Trachymyrmex septentrionalis ants promote fungus garden hygiene using Trichoderma-derived metabolite cues

Kyle, Kathleen E.; Puckett, Sara P.; Caraballo-Rodríguez, Andrés Mauricio; Rivera-Chávez, José; Samples, Robert M.; Earp, Cody E.; Raja, Huzefa A.; Pearce, Cedric J.; Ernst, Madeleine; van der Hooft, Justin J.J.; Adams, Madison E.; Oberlies, Nicholas H.; Dorrestein, Pieter C.; Klassen, Jonathan L.; Balunas, Marcy J.
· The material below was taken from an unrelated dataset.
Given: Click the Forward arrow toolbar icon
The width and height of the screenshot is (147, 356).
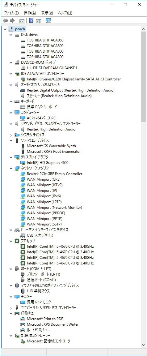Looking at the screenshot, I should click(x=12, y=20).
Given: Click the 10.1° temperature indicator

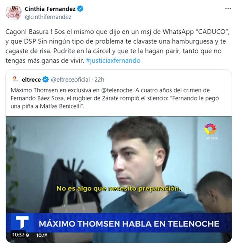Looking at the screenshot, I should pyautogui.click(x=42, y=235).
Fungus-growing ants depend on a fungal mutualist that can fall prey to fungal pathogens. This mutualist is cultivated by these ants in structures called fungus gardens. Ants exhibit weeding behaviors that keep their fungus gardens healthy by physically removing compromised pieces. However, how ants detect diseases of their fungus gardens is unknown. Here, we applied the logic of Koch’s postulates using environmental fungal community gene sequencing, fungal isolation, and laboratory infection experiments to establish that Trichoderma spp. can act as previously unrecognized pathogens of Trachymyrmex septentrionalis fungus gardens. Our environmental data showed that Trichoderma are the most abundant noncultivar fungi in wild T. septentrionalis fungus gardens. We further determined that metabolites produced by Trichoderma induce an ant weeding response that mirrors their response to live Trichoderma. Combining ant behavioral experiments with bioactivity-guided fractionation and statistical prioritization of metabolites in Trichoderma extracts demonstrated that T. septentrionalis ants weed in response to peptaibols, a specific class of secondary metabolites known to be produced by Trichoderma fungi. Similar assays conducted using purified peptaibols, including the two previously undescribed peptaibols trichokindins VIII and IX, suggested that weeding is likely induced by peptaibols as a class rather than by a single peptaibol metabolite. In addition to their presence in laboratory experiments, we detected peptaibols in wild fungus gardens. Our combination of environmental data and laboratory infection experiments strongly support that peptaibols act as chemical cues of Trichoderma pathogenesis in T. septentrionalis fungus gardens.